The Role Counseling Plays in Divorce Mediation

by William H. Donahue, Jr., Esq., APM

As a mediator, I get calls from couples who think mediation can save their marriage. I explain to them that mediation is not designed to do that. The goal of mediation is to end a marriage in a way that is civilized, dignified and non-adversarial.

People who believe that their marriage can be saved owe it to themselves and their children to seek the help of a well trained and experienced family or marriage therapist. I discuss marriage counseling with all of my mediation clients before we begin the mediation process.

I think the misconception that marriage counseling and divorce mediation are the same thing came about because the two processes are similar in some ways. They use many of the same techniques to help couples learn to communicate, to get over emotional blocks that prevent effective communication. Both processes help spouses develop a deeper understanding of themselves and each other. Both processes empower people to express needs and emotions that may have gone unspoken for many years.

But that is where the similarity ends. A marriage counselor will do these things and teach these communication skills to help a couple heal and rebuild their marriage relationship. A mediator will use these techniques and help a couple communicate so they can move forward, negotiate a reasonable divorce settlement, and establish a new, post-divorce relationship.

The "War of the Roses" Couple 
Another misconception about mediation is that a couple must be on good terms for it to work. When a person calls me to represent him or her as a divorce lawyer, the first thing I ask is if they have considered mediation. A common response is, "We couldn't mediate. We can't even talk to each other."

Mediation can work for almost every couple, but it is the angriest, most bitter couples who stand to benefit the most from mediation. There are two reasons for this. First, they have the most to lose in the litigation system.
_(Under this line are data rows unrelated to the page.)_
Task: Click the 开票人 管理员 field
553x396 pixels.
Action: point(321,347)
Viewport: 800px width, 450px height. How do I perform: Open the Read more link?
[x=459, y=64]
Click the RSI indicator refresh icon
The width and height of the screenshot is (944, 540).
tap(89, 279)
The financial and emotional cost of fighting over every detail of a divorce is enormous, if not ruinous. Second, because these are the people who most need to learn the communication skills that did not exist in their marriage. Through mediation, many angry couples learn to put their anger aside so they can reach a settlement that is truly in their best interests and not one that satisfies a need for revenge or punishment.

If Not Marriage Counseling, What?
Divorce can be so stressful, that even during the course of mediation, either spouse may feel a need for help coping. For them, divorce counseling is often the answer. Divorce counseling helps people deal with the pain, anger and grief of divorce. Emotionally, many people deal with divorce the same way they deal with a death. They need to work through the same emotional stages: shock and denial, anger, bargaining, depression and acceptance. Unfortunately, without professional help, some people get stuck in one of these stages. Since the goal of divorce therapy is not for the couple to get back together, but to deal with breaking up and moving on to a new life, it can be done in conjunction with mediation.